>> BEGIN

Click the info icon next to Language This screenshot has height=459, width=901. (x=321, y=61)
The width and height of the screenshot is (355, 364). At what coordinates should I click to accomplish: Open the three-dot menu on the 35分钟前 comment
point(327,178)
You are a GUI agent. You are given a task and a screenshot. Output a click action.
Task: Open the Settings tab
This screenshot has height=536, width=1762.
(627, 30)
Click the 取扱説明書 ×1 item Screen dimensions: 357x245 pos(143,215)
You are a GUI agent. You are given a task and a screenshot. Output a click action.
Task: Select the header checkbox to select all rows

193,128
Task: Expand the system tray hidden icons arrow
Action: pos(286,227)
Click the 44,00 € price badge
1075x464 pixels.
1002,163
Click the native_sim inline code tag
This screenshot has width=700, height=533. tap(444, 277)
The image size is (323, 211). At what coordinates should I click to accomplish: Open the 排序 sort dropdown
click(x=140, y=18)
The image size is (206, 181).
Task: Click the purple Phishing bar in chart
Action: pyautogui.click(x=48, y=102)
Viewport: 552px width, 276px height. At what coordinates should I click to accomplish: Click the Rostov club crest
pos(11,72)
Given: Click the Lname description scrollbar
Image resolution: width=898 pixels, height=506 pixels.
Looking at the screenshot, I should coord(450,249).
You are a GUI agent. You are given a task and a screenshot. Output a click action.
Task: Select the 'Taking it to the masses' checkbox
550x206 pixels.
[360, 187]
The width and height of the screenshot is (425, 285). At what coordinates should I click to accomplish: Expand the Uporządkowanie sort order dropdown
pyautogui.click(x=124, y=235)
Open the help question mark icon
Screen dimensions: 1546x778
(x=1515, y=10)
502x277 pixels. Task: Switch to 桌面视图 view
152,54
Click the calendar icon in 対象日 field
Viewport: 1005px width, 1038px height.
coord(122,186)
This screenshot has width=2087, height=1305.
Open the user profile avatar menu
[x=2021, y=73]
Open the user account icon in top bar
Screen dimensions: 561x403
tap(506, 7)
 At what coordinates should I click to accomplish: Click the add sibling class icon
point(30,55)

>> END

> _WHAT YOU ARE ASKED TO DO_
Print all of the rows above verbatim, keeping their original order and line breaks.

> _EXERCISE OUTPUT_
Click the info icon next to Language This screenshot has height=459, width=901. (x=321, y=61)
The width and height of the screenshot is (355, 364). At what coordinates should I click to accomplish: Open the three-dot menu on the 35分钟前 comment
point(327,178)
You are a GUI agent. You are given a task and a screenshot. Output a click action.
Task: Open the Settings tab
This screenshot has height=536, width=1762.
(627, 30)
Click the 取扱説明書 ×1 item Screen dimensions: 357x245 pos(143,215)
You are a GUI agent. You are given a task and a screenshot. Output a click action.
Task: Select the header checkbox to select all rows

193,128
Task: Expand the system tray hidden icons arrow
Action: pos(286,227)
Click the 44,00 € price badge
1075x464 pixels.
1002,163
Click the native_sim inline code tag
This screenshot has width=700, height=533. tap(444, 277)
The image size is (323, 211). At what coordinates should I click to accomplish: Open the 排序 sort dropdown
click(x=140, y=18)
The image size is (206, 181).
Task: Click the purple Phishing bar in chart
Action: pyautogui.click(x=48, y=102)
Viewport: 552px width, 276px height. At what coordinates should I click to accomplish: Click the Rostov club crest
pos(11,72)
Given: Click the Lname description scrollbar
Image resolution: width=898 pixels, height=506 pixels.
Looking at the screenshot, I should coord(450,249).
You are a GUI agent. You are given a task and a screenshot. Output a click action.
Task: Select the 'Taking it to the masses' checkbox
550x206 pixels.
[360, 187]
The width and height of the screenshot is (425, 285). At what coordinates should I click to accomplish: Expand the Uporządkowanie sort order dropdown
pyautogui.click(x=124, y=235)
Open the help question mark icon
Screen dimensions: 1546x778
(x=1515, y=10)
502x277 pixels. Task: Switch to 桌面视图 view
152,54
Click the calendar icon in 対象日 field
Viewport: 1005px width, 1038px height.
coord(122,186)
This screenshot has width=2087, height=1305.
Open the user profile avatar menu
[x=2021, y=73]
Open the user account icon in top bar
Screen dimensions: 561x403
tap(506, 7)
 At what coordinates should I click to accomplish: Click the add sibling class icon
point(30,55)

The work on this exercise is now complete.